Apesar de Jesus ter sido enviado para as "ovelhas perdidas da casa de Israel", ele mostra aos seus discípulos que o evangelho não era só para os israelitas, como Oséias, há algumas centenas de anos já havia profetizado:"Semearei Israel para mim na terra e comparecer-me-ei da Desfavorecida; e a Não-Meu-Povo direi: Tu és meu povo! Ele dirá: Tu és o meu Deus!" (Oséias 2.23). O evangelho não era apenas para os israelitas, como o texto de Atos 10 nos mostra, o que contrariava o entendimento de muitos judeus naquela época. Porém, Cristo mostra a seus discípulos através dessa situação que para o evangelho da graça de Cristo "não pode haver judeu nem grego; nem escravo nem liberto; nem homem nem mulher" (Gálatas 3.28), aquele porém ainda não era o momento em que o Cristo seria pregado a todo o mundo indistintamente.

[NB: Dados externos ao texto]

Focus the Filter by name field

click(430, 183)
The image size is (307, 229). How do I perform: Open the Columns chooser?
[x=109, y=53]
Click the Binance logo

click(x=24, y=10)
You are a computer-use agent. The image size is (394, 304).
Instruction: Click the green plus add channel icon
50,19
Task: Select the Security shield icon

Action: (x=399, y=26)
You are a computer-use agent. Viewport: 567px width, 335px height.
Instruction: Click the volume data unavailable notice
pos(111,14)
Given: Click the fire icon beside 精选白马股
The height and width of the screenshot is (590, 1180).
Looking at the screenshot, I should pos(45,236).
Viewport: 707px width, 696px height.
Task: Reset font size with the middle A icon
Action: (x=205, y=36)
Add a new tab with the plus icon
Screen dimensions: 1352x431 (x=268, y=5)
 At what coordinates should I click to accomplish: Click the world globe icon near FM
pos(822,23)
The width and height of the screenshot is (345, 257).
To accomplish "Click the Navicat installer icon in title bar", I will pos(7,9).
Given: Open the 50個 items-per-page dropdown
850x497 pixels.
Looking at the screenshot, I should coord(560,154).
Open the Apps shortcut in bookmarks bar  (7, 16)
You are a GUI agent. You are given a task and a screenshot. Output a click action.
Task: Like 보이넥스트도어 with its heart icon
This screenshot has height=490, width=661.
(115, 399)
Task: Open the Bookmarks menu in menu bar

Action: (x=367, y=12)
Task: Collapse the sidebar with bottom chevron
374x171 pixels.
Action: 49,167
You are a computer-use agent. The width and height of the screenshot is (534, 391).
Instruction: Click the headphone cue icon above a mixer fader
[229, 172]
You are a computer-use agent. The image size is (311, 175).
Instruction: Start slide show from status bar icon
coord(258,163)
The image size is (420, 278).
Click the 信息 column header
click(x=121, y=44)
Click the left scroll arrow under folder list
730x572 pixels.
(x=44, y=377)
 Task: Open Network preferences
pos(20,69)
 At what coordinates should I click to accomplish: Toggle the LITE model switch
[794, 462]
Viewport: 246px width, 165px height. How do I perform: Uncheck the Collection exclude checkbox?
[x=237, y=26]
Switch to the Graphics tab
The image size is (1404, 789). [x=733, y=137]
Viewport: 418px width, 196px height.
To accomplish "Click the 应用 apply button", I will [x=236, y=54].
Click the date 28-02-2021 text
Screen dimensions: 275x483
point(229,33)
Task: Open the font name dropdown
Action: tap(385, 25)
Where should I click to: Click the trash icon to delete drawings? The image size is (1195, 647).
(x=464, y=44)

Jesus disse a ela:"Ó mulher, grande é a tua fé! Faça-se contigo como queres". A resposta de Cristo àquela mulher difere totalmente do que, pouco tempo antes, Jesus havia dito a Pedro, seu discípulo: "Homem de pequena fé, por que duvidaste?"(Mateus 14.31). Podemos observar também uma clara distinção entre a fé e o conhecimento apresentados pela cananéia e a total falta de entendimento das Escrituras apresentada pelos escribas e fariseus em Mateus 15.1-20.
De todas as maravilhosas lições que podemos tirar desse trecho, uma me chama a atenção: nosso conhecimento das Escrituras e nossa situação como frequentadores de uma igreja fiel não nos confere automaticamente a fé que Deus requer de nós, já que a mesma não é dom propriamente nosso!
Como Deus disse a Moisés:"terei misericórdia de quem eu tiver misericórdia e me compadecerei de quem eu compadecer"(Êxodo 33.19). Pois "não depende de quem quer ou de quem corre, mas de usar Deus a sua misericórdia"(Romanos 9.16). Que Deus tenha misericórdia e se compadeça de nós, pois apenas através de sua eleição incondicional, poderemos receber as migalhas que caem da mesa.